Job :: Carry on the article about the Australian hybrid mismatch integrity rule and its draft Ruling, starting right after its last sentence.

12 April 2019
The ATO has released the draft of a proposed Ruling on the so-called hybrid mismatch ‘integrity rule.’ This provision was legislated at the same time as the anti-hybrid mismatch rules but it effectively operates as a stand-alone regime unconnected to hybrids.
How the integrity rule works
The integrity rule is an Australian invention, tacked onto the legislation enacted to implement the OECD anti-hybrid rules. The OECD had assiduously avoided triggering the anti-hybrid rules just because money went to a tax haven; many OECD member countries have dependent tax havens, while other countries wanted to protect important taxpayers who use them. It was for this reason that the OECD’s report had recommended that the hybrid financial instrument rules should only be triggered because the mismatch arose from the terms of the relevant instrument.
Not content with this approach, the Australian anti-hybrid legislation was supplemented by the integrity rule which was (at least initially) directed at interest paid to a group subsidiary located in a tax haven (defined to mean a country with a tax rate of 10% or less), where the foreign tax payable would have been greater if paid to the parent of the group (rather than the interposed subsidiary), and there was a principal purpose of getting the deduction in Australia and the low tax rate overseas. Before the Bill went to Parliament its scope had already been expanded to cover scenarios where the group subsidiary was in the same country as the parent, which meant it could potentially apply even if a tax haven was not involved but for some other reason the foreign tax payable by the interposed subsidiary on the interest would be less than the parent.
When the relevant conditions are met, the integrity rule makes the interest non-deductible.
The Budget announcement
Because the integrity rule was being developed at the same time as the anti-hybrid rules, there was one point of connection between them: under the current drafting, the integrity rule was switched off completely if the interest payment gave rise to one of the specified types of hybrid mismatch. That is, if the anti-hybrid rules were triggered, the integrity rule wasn’t. This was consistent with the idea that the integrity rule was intended to capture arrangements that engineered the same result as a hybrid mismatch, but through using an interposed entity in a tax haven rather than an instrument or entity treated differently in different countries.
The Budget announcement proposes to change that approach: the regimes will not be mutually exclusive, they will accumulate. The Budget promises an amendment, ‘specifying that the integrity rule can apply where other provisions have applied …’. So if the anti-hybrid rules have been triggered and denied part of a deduction, or potentially have been triggered but don’t deny any part of a deduction, the integrity rule will still operate and may deny the balance. Precisely what amendments they have in mind and hence the potential impact are unclear from the Budget papers. Given the imminent election and caretaker mode, we are unlikely to have any answers soon.
The draft Ruling
The draft Ruling focuses on a few of the issues lurking inside the integrity rule as it currently stands.
Membership of multiple groups. The integrity rule is enlivened only for intra-group payments and so identifying membership of the group is vital. The draft Ruling emphasises that there are 2 tests in
the legislation: if the entities are consolidated for accounting purposes or there is at least 50% ownership. The Ruling takes the view that these tests are applied in isolation. So an entity can be in a group based on accounting consolidation, and a second group based on ownership, and the integrity rule is applied twice – once to each group. This is particularly relevant to investment vehicles, which may be consolidated for accounting purposes with a manager, despite the manager not having anything close to majority ownership.

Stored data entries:

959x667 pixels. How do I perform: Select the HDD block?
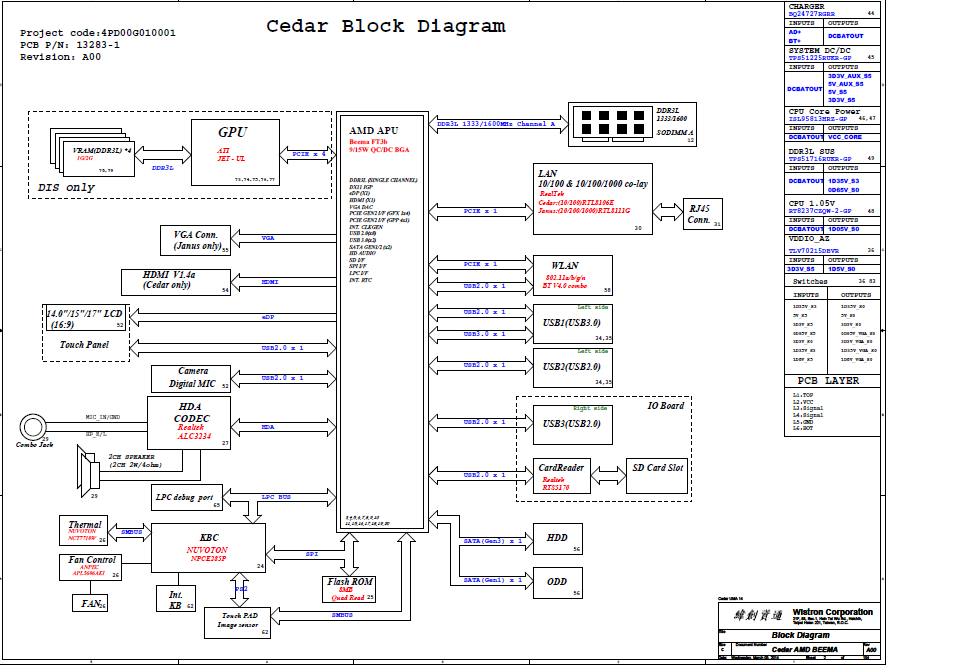[557, 538]
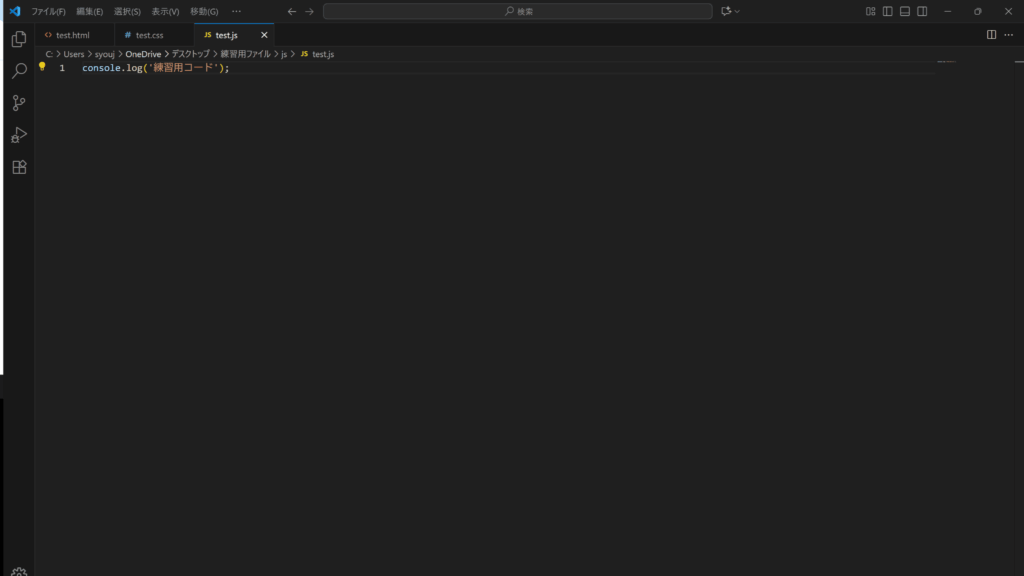
Task: Toggle the secondary side bar visibility
Action: pyautogui.click(x=922, y=11)
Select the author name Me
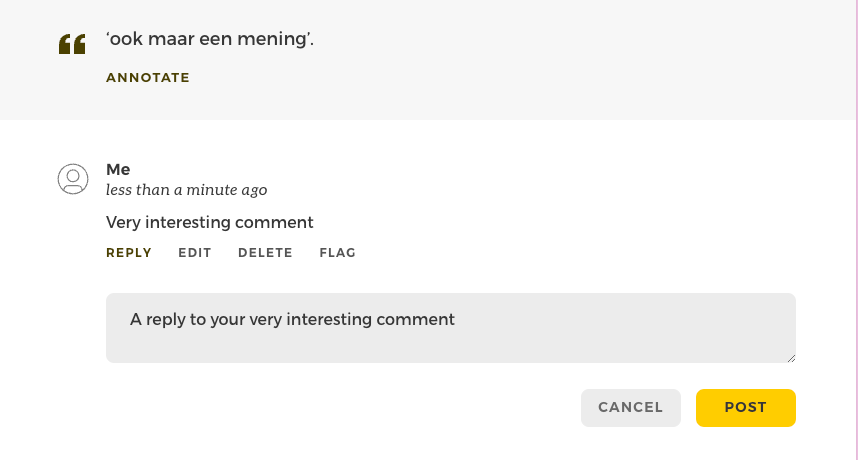The height and width of the screenshot is (460, 858). (x=118, y=170)
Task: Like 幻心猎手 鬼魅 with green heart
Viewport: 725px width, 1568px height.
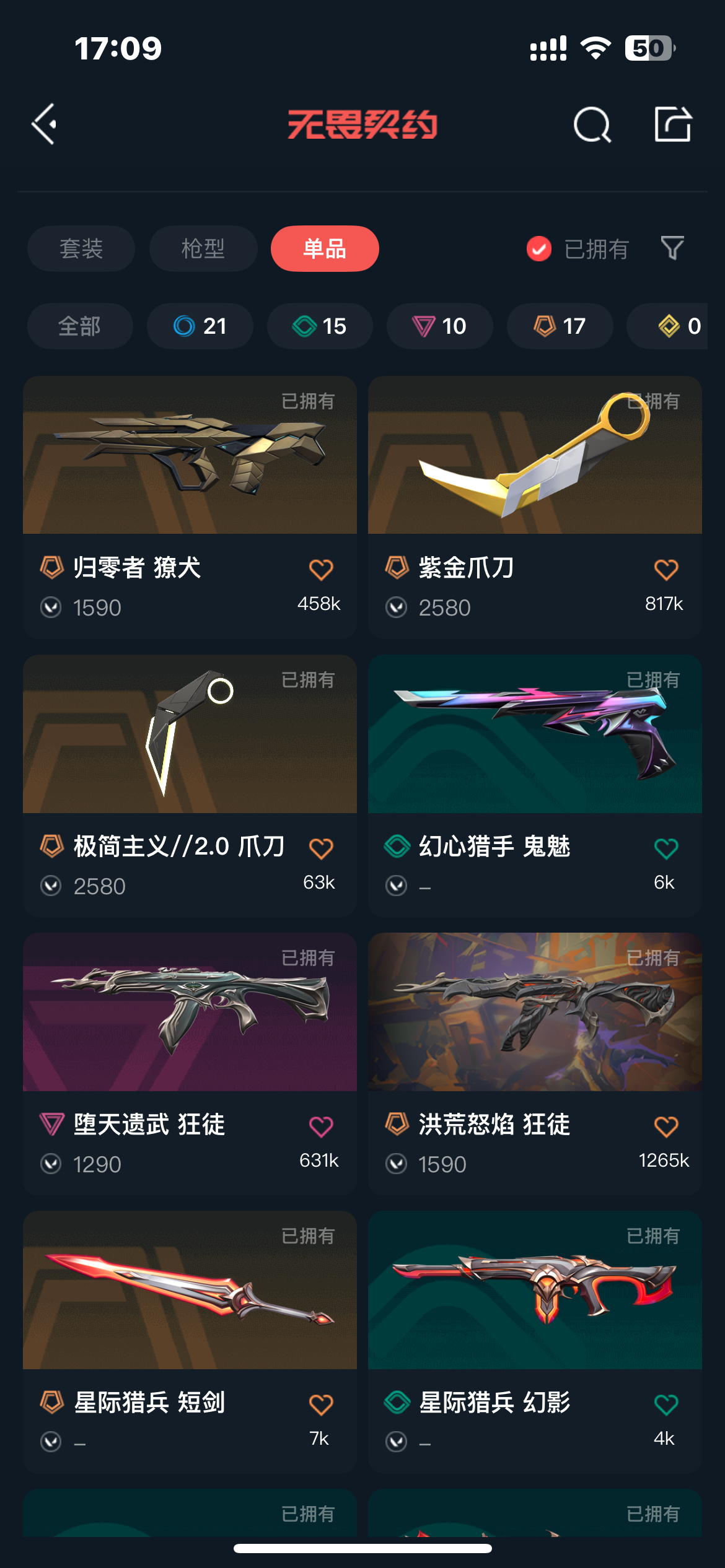Action: (666, 848)
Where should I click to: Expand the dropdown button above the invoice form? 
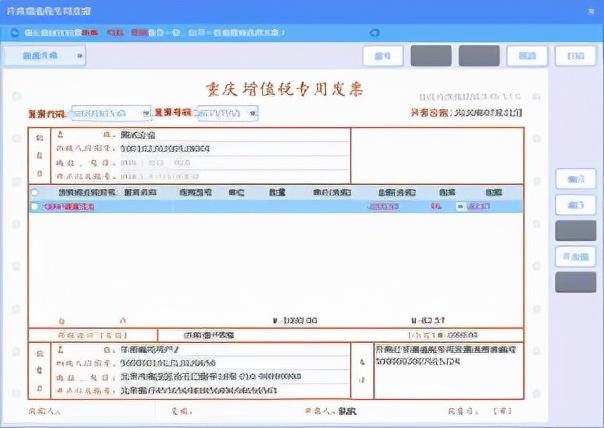click(45, 56)
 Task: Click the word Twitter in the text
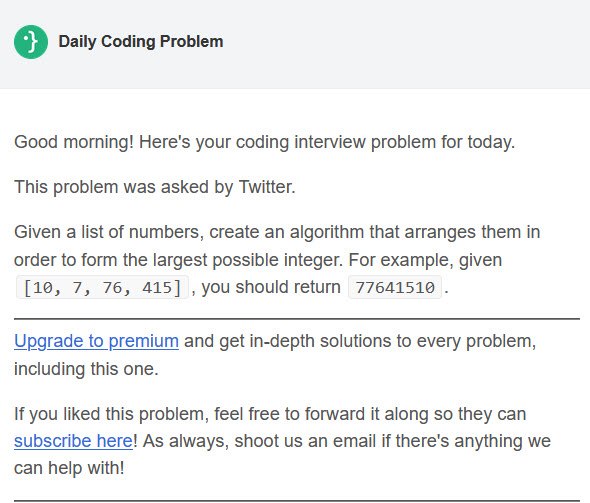[x=267, y=187]
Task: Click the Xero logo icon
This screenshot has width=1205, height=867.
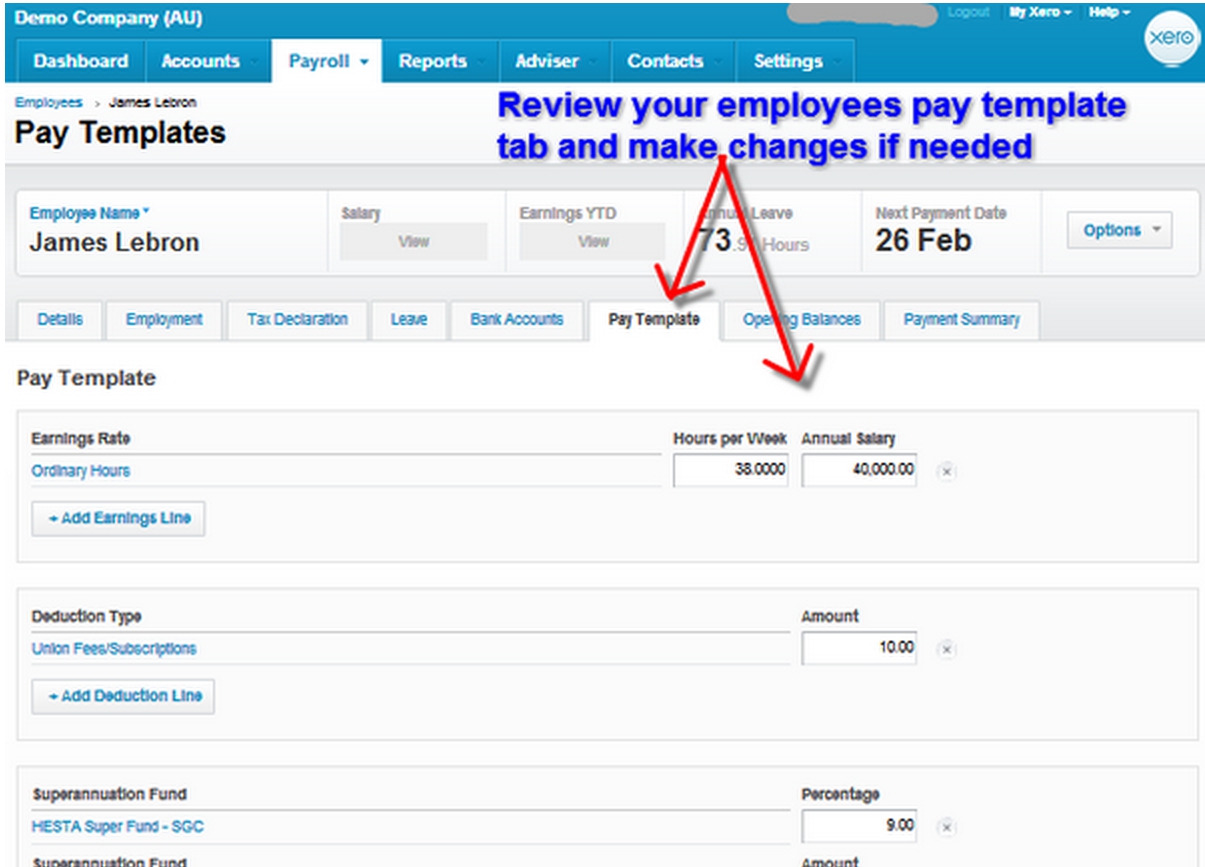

Task response ::
Rate of foreign tax. The interest must be subject to foreign income tax at a rate of 10% or less, and the ruling sets out various circumstances which in the ATO’s view will meet this test, for instance, where the headline tax rate is higher than 10% but tax concessions apply in relation to the interest or the interest is not taxed because it hasn’t been remitted to the country.
It is not yet clear how this test will play out in the context of some of the more complex scenarios that result in non-taxation overseas that currently trigger one of the specific hybrid mismatch rules, which the Budget announcement says will no longer be exempt from the integrity rule.
Purpose. The critical element in the integrity rule is the requirement that, ‘the entity … [which] carried out the scheme … did so for a principal purpose … of enabling a deduction to be obtained in respect of the payment ...’.
The legislation says that the finding about purpose is to be decided having regard to ‘[all] the facts and circumstances that exist in relation to the scheme’ and then lists some specific additional criteria – for instance, where did the lending entity get the money it lent to the Australian company (from another group entity or from outsiders) and does it undertake functions that make it akin to a bank (or is it more akin to a SPV)?
In-house finance companies. The Ruling examines an in-house finance company structure and concludes that the purpose condition:
- would likely be triggered if the entity doesn’t raise funds externally
- would probably not be triggered if the entity sourced its funds from a mixture of equity from the parent, external borrowings and its own retained earnings.
This creates some uncertainty for group finance companies that are subject to a low or zero tax rate overseas and are funded by a not immaterial amount of equity.
Back-to-back arrangements. Where the entity lending to the Australian borrower has entered into a related back-to-back arrangement, e.g. a borrowing on matching terms, for the purposes of the integrity rule the counterparty to the back-to-back arrangement is effectively deemed to be the entity to which the Australian borrower is paying the interest. This would address a scenario, for instance, where you have the actual lender to Australia in a non-tax haven country, but it has entered into a back-to-back arrangement with another group member that is in a tax haven.
The ruling sets out a broad interpretation of what could qualify as a back-to-back arrangement for these purposes, potentially even including equity funding in some scenarios. Taxpayers are likely to face ongoing uncertainty in applying this test.
Taxpayers that are funded by group members from low tax rate jurisdictions, or which enjoy tax concessions, should review their positions in light of the draft ruling, in particular taking into account the ATO’s views on the types of factors relevant to the purpose test and the scope of the ‘back-to-back’ concept.
Taxpayers that have previously not had to consider the integrity rule in relation to financing arrangements because they triggered one of the specific hybrid mismatch rules, but without full denial of deductions, will also need to consider how the Budget announcement could affect them.